I’m late to the party. As i was reading I too was going to recommend the Zrock2. Lon beat me too it by a day+

I say the Zrock is one of the best components I’ve ever used.

When I sit down I front of my stereo i want to stereophonic experience where I’m lost in the music. The Zrock2 opens up more opportunities for this to happen.

For people who are purists or want the truest reproduction. The Zrock might not be for you.

If you want to get lost in the music and keep saying one more record/ one more track until the sun comes up. the Zrock might be the ticket to that adventure.

1 Like

I am very suspicious of many greatest hits CDs!

I have very rarely found a remaster that sounded better than the original with modern music. Even greatest hits albums sometimes have altered tracks that have different DR values compared to originals even though the discs don’t say “remastered”.

I don’t believe DR has much to do with SQ, almost guaranteed though if it’s not the original it sounds worse with less tone and sounds EQ’d.

Yeah, well…this one stinks; even though it contains a couple of favorite “anthems” from my adolescent youth.

:slight_smile:

Scott

1 Like

I would try to track down the original CDs :slight_smile:

But the 80s were not a good time for digital… maybe better luck with cassette tapes :stuck_out_tongue_closed_eyes:

2 Likes

I remain struck by the concept there are mainstream CDs which sound so bad people are unwilling to listen to them even though they like the music.

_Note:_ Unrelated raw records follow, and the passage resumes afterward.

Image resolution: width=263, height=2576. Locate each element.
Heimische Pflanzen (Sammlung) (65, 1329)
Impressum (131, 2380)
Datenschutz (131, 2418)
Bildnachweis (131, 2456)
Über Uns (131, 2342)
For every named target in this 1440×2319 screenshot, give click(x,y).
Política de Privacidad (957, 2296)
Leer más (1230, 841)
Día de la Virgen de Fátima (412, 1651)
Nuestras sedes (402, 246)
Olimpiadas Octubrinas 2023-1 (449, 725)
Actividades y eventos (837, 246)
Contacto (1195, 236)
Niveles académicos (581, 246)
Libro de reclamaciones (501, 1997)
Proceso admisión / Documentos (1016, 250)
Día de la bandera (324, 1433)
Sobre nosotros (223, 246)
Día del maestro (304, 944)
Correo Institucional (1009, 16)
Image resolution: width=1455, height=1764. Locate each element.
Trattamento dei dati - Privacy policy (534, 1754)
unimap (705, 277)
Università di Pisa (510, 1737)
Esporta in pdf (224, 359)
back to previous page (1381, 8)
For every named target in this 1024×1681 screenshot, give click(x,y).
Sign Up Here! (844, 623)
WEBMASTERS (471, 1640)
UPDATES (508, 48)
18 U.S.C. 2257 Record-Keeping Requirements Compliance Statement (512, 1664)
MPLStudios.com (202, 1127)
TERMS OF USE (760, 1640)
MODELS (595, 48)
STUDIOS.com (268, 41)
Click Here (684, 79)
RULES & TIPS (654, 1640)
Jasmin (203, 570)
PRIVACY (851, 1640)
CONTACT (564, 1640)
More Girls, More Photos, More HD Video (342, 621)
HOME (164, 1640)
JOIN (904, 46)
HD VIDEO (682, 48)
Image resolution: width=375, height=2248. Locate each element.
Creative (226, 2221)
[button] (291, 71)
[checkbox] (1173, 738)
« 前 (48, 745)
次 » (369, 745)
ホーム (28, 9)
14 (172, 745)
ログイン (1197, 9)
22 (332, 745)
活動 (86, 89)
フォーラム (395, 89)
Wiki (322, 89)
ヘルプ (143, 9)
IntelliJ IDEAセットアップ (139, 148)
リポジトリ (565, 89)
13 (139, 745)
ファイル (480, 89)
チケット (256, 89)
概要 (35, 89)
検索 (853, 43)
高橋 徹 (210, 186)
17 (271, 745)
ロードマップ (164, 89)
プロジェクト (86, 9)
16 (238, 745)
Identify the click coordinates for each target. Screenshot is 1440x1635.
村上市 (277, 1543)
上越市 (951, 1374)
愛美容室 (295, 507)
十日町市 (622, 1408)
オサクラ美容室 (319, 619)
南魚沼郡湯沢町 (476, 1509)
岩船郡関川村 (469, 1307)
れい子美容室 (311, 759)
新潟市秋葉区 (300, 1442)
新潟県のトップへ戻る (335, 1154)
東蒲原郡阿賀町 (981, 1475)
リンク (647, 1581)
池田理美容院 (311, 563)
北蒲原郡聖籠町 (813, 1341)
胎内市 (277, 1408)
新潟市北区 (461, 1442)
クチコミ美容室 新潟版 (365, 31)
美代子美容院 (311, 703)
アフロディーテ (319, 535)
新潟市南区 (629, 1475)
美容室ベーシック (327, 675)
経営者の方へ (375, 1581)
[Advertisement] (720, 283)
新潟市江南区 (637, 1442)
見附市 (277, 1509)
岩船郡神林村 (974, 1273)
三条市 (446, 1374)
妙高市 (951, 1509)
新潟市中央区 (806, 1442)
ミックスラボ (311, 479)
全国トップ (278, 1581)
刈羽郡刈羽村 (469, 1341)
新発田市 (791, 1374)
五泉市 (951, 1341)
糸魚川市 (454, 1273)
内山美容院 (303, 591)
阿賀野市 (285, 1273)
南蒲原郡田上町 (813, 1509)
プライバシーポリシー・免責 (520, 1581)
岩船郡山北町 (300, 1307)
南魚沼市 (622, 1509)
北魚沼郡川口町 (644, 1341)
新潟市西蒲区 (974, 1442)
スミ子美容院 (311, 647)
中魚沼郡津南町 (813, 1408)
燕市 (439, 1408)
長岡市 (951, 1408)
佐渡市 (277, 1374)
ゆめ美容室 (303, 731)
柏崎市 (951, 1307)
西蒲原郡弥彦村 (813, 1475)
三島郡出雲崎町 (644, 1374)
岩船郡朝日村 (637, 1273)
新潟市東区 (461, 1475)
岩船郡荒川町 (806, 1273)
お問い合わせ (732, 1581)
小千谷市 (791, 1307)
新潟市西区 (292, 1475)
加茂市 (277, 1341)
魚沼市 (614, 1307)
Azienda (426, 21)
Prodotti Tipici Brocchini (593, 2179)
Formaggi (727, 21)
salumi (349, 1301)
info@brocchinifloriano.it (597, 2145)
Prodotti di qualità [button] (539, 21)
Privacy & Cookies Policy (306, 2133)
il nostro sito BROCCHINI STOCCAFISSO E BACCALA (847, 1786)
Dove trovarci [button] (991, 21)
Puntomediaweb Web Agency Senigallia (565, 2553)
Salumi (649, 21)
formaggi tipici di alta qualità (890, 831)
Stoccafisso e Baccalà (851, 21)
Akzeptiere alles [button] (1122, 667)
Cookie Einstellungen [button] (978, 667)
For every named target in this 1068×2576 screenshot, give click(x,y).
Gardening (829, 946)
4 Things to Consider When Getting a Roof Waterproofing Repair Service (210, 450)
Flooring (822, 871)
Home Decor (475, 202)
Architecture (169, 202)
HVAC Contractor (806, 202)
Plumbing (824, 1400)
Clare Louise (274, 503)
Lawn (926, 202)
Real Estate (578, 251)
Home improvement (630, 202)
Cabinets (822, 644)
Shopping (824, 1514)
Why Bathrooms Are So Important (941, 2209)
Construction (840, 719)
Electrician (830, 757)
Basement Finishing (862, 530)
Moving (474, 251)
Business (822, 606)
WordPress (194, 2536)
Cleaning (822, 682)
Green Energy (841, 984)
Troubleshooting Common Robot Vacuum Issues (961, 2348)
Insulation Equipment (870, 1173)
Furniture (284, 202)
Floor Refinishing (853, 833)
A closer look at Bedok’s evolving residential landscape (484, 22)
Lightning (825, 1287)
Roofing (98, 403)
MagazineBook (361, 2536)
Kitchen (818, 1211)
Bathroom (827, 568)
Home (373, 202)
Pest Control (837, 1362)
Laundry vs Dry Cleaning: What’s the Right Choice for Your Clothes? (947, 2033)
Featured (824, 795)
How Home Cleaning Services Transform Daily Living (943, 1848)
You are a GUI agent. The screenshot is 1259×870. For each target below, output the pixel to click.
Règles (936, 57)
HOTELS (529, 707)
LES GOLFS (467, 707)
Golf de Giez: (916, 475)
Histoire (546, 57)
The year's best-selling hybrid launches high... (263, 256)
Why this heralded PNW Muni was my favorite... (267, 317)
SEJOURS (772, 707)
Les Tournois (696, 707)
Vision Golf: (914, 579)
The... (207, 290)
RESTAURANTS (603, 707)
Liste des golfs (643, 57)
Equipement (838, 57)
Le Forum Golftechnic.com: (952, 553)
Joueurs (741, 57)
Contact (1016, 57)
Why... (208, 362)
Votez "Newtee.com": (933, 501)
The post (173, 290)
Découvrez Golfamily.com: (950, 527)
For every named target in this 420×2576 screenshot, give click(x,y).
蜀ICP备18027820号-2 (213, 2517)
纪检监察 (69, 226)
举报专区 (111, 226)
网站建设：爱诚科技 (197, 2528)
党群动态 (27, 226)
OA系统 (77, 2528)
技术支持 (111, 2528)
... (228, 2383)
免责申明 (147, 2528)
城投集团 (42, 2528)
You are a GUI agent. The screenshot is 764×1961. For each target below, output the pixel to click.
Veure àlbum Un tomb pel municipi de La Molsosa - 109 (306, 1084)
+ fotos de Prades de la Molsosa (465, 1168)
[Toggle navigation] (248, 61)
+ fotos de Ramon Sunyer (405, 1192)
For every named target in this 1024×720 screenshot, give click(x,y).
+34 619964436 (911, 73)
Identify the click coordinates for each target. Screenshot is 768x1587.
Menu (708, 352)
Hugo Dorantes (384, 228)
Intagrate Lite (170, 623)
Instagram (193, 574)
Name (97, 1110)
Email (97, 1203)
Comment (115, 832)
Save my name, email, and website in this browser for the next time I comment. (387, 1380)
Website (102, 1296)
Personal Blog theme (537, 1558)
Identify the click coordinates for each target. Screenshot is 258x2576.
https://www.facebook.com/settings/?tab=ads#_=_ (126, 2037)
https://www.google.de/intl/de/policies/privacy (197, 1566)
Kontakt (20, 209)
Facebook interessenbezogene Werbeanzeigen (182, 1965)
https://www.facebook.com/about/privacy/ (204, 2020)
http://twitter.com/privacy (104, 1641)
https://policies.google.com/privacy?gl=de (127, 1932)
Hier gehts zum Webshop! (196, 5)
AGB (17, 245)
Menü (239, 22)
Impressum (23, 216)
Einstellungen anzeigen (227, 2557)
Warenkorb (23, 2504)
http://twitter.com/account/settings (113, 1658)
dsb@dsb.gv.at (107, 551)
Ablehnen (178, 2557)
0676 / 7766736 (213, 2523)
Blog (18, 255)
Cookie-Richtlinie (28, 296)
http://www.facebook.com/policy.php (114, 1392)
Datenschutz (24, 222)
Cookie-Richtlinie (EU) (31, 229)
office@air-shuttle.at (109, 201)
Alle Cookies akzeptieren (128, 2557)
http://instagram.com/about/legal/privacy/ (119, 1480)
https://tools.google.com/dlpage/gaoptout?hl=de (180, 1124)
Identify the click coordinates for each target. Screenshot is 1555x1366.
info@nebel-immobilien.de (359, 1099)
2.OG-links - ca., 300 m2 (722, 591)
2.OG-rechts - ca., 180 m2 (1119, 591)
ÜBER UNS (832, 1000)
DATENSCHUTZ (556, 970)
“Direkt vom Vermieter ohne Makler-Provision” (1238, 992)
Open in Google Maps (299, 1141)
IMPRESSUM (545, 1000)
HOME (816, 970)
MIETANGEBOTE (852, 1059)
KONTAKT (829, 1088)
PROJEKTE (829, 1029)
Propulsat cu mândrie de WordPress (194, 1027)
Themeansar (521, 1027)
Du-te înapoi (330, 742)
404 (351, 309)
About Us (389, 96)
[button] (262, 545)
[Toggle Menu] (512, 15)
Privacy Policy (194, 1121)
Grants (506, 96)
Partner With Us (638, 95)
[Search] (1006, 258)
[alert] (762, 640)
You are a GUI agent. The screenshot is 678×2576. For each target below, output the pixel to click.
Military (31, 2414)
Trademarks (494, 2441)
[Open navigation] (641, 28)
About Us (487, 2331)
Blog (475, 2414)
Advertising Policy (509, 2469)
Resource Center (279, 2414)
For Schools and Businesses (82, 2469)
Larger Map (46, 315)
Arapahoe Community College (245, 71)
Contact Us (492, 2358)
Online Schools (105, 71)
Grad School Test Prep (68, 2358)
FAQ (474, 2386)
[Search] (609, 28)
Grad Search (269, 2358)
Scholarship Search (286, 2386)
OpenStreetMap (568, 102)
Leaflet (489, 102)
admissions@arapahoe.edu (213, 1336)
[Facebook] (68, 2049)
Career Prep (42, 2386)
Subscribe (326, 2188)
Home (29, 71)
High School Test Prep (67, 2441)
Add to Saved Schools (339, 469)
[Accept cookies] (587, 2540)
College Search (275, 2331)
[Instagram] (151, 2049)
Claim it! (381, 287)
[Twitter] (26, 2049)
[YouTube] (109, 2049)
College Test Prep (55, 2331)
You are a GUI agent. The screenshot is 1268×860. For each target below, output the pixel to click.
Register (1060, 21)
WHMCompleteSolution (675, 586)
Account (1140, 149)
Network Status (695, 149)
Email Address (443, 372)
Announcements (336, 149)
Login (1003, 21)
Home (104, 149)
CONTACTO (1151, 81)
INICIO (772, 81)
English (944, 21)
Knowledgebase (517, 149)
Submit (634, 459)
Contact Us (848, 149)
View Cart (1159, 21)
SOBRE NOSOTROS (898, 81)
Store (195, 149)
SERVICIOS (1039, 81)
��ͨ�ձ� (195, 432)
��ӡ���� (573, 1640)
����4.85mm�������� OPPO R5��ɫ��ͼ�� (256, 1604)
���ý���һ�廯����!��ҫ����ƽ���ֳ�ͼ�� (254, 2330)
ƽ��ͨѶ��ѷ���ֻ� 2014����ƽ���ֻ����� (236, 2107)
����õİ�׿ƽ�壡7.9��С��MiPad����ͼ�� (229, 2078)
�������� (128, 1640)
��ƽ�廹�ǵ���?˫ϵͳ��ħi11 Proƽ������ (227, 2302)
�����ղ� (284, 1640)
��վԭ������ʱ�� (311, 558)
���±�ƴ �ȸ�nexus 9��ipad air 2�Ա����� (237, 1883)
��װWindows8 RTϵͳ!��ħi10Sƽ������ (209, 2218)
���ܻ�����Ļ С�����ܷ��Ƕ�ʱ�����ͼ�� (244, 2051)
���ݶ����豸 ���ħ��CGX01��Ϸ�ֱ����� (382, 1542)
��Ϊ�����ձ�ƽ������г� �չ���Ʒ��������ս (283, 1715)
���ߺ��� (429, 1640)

Certainly there are good and bad sounding CDs. But I struggle with the idea a CD I otherwise enjoy would remain unplayed merely because of its sound quality.

How system dependent is this phenomenon? Is the sound so bad you cannot listen on any system? You can listen on anything but a reference system? It is OK on ear buds, but intolerable otherwise?

As a sound omnivore I have never experienced this, be it an ancient 78, 1980’s digital, inexpensive hand-held recorder, cell phone.

There are, however, plenty of recordings I cannot listen to because the music is dreadful.

5 Likes

agreed, music above all else :slight_smile:
it’s only the technician in me that baulks at sound quality, not the music lover, though i can understand its annoyance.

Amen, brother. Amen.

Don’t worry @Elk, I think it is a concept limited to @dancingsea. I think it’s just a symptom of too much listening to the system than listening to the music.

I can enjoy music very happily on my main system, my little Devialet Reactor and a Pure Evoke-1 DAB radio that I bought about 15 years ago.

1 Like

This is easily done though, given that many audio sites and magazines go on, and on, and on about the quality of reproduction.

Some music recordings (quality of mastering) aren’t that good. That’s well known. You make the best of it. This happens in remastered versions, originals, etc. Some artwork doesn’t come out as intended. Same thing, appreciate it for what it is. I’d rather have accurate equipment and accept the shortcomings of the recording than mask it and pretend it’s something that is isn’t. My primary listening is via headphones. Headphones are very revealing.